Background
After decades of teaching and observing Christian practice in multiple cultures and denominations, theology professor Roger Olson reflected on his experience on his blog and asked: What Is the Essence of Christianity? His answer: orthodoxy (right belief: doctrines), orthopraxy (right living: ethics/morality), orthopathy (right experience: spirituality), and he thinks the most crucial is actually orthopathy for which he argues in part two.
Another blog article also highlights the same 3 terms as part of Sanctification defining them:
Orthodoxy is correct doctrine/teaching. The content is right.
Orthopraxy is correct living. The lifestyle is right.
Orthopathy is right emotional and/or affections.
and then discussing them within the indicative, imperative, and subjunctive framework:
C.SE and Spirituality related Questions
Does C.SE have good guidelines for these 3 areas?
- I think C.SE has excellent guidelines for good questions on doctrines, by scoping orthodoxy to denominations, where they truly belong.
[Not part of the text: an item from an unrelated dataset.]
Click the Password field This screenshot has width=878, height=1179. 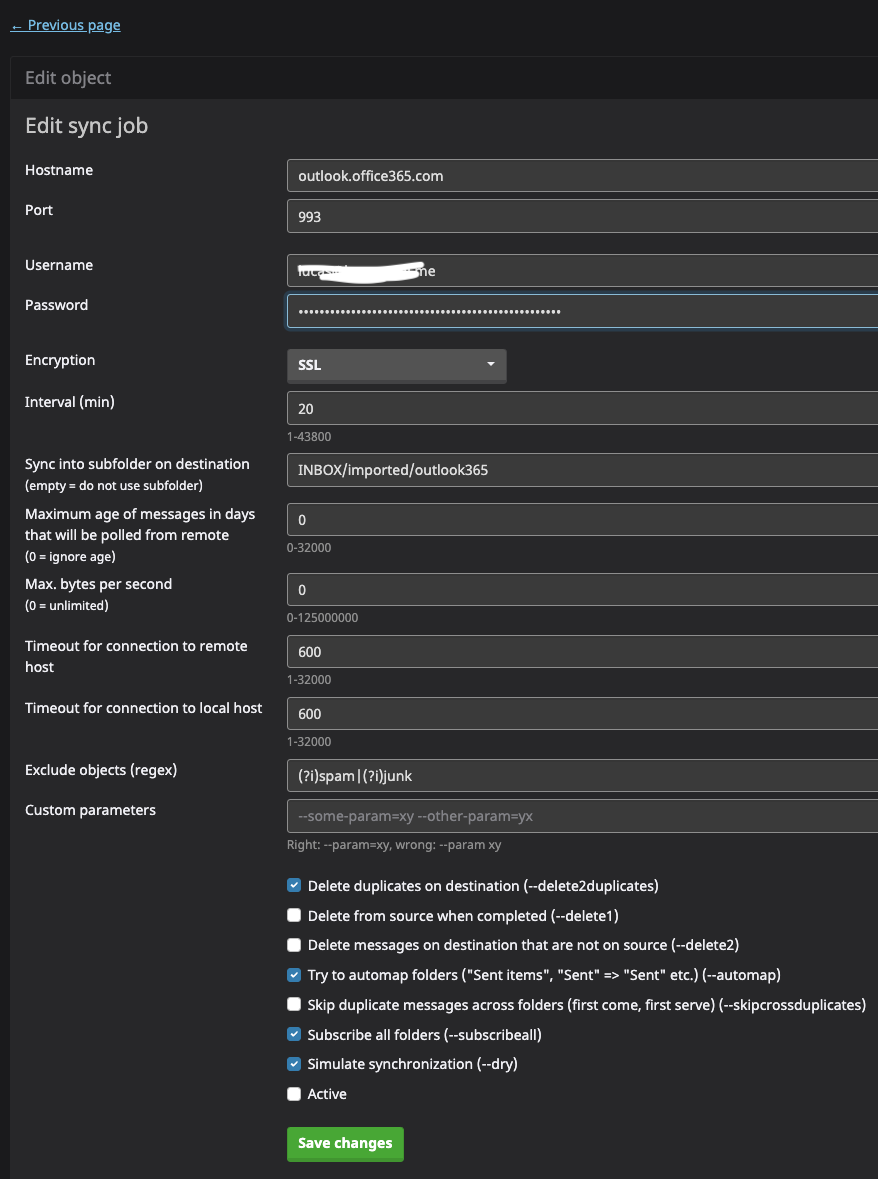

Denominations are also tightly linked to theological camps, which help a lot in scoping questions.
- Questions on morality are also handled adequately, but less satisfactorily, since there are a lot of overlap between theological camps, and the natural dividing line seems to be philosophical (divine command theory vs. natural law) which even influences exegesis. My (subjective) perception is that even in twenty-first century theologians from a theological camp that used to favor divine command theory (such as Calvinists) are appreciating more the natural law way of framing morality questions, although still a lot watered down compared to Catholic natural law practice.
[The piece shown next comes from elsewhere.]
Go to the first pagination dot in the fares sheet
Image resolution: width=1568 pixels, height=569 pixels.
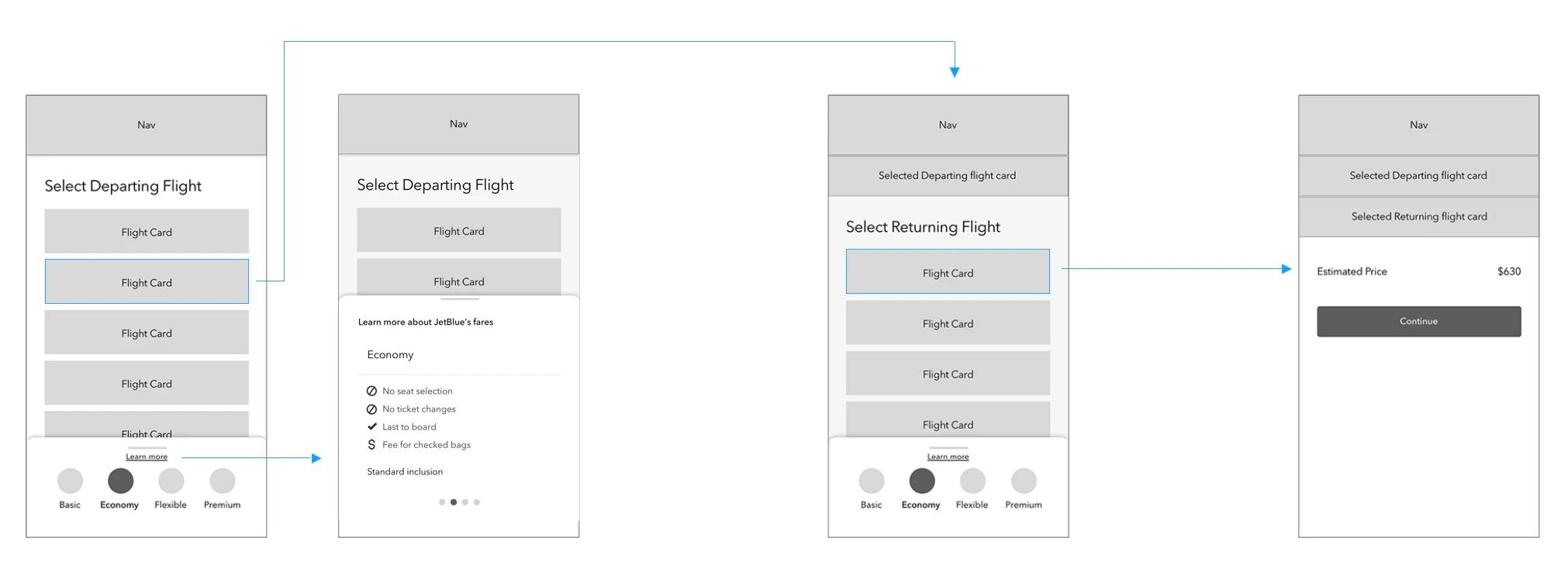point(442,502)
- But when it comes to spirituality, what is the guideline for scoping, tagging, focusing, and objectivity?
I found that in the area of "spirituality" C.SE has comparatively a lot fewer questions than the other 2 areas. At this point, there are only 44 tagged spirituality
and 23 tagged mysticism
. The rest (216) seems to fall under a "catch all" tag christian-living
but only a small subset have spirituality as a topic with the rest are mostly morality or cultural.
How to ask spirituality questions?
The question that prompts this meta question is What does it mean to "seek" and "find" God?. I think this is a perfectly valid question to obtain a good definition and a good criteria of how Christians frame all their religious activities, which in Roger Olson's dichotomy falls under orthopathy (right experience / spirituality). The fact that the Bible use the terms (see examples) should be enough reason for the question's validity.
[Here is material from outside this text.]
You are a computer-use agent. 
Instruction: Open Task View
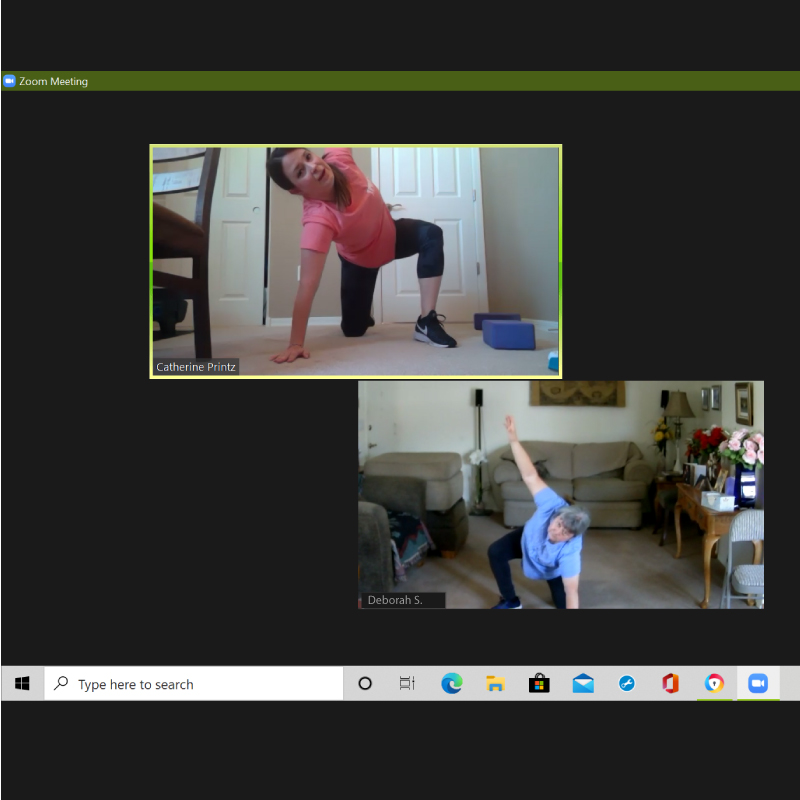[x=407, y=683]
But the question is currently under criticism for
- Need more focus ("does not focus on any particular denomination")
- Opinion based ("These are matters of personal experience, not of stated doctrine.")
Using that question as a test case, my question is what is the guideline for scoping, tagging, focusing, and objectivity so that questions on Christian experience can be asked on this site? Given that orthopathy (right experience) is important (see Roger Olson's argument) there is inherent objectivity (which is important for this site), otherwise "ortho" wouldn't make sense.
Mitigation for objectivity
Some ideas to provide stable definition of Christian experience / spirituality to discuss this topic more objectively:
- Use definitions from standard textbooks on Christian spirituality such as Protestant Alister McGrath's Christian Spirituality: An Introduction or Catholic Jordan Aumann's Christian Spirituality in the Catholic Tradition.
- Create good tag definitions that further divides
spirituality
to serve as scoping mechanism. For example,mysticism
is a proper subset ofspirituality
. - Consult websites such as gotquestions.org What is spiritual theology, wikipedia Catholic spirituality, etc.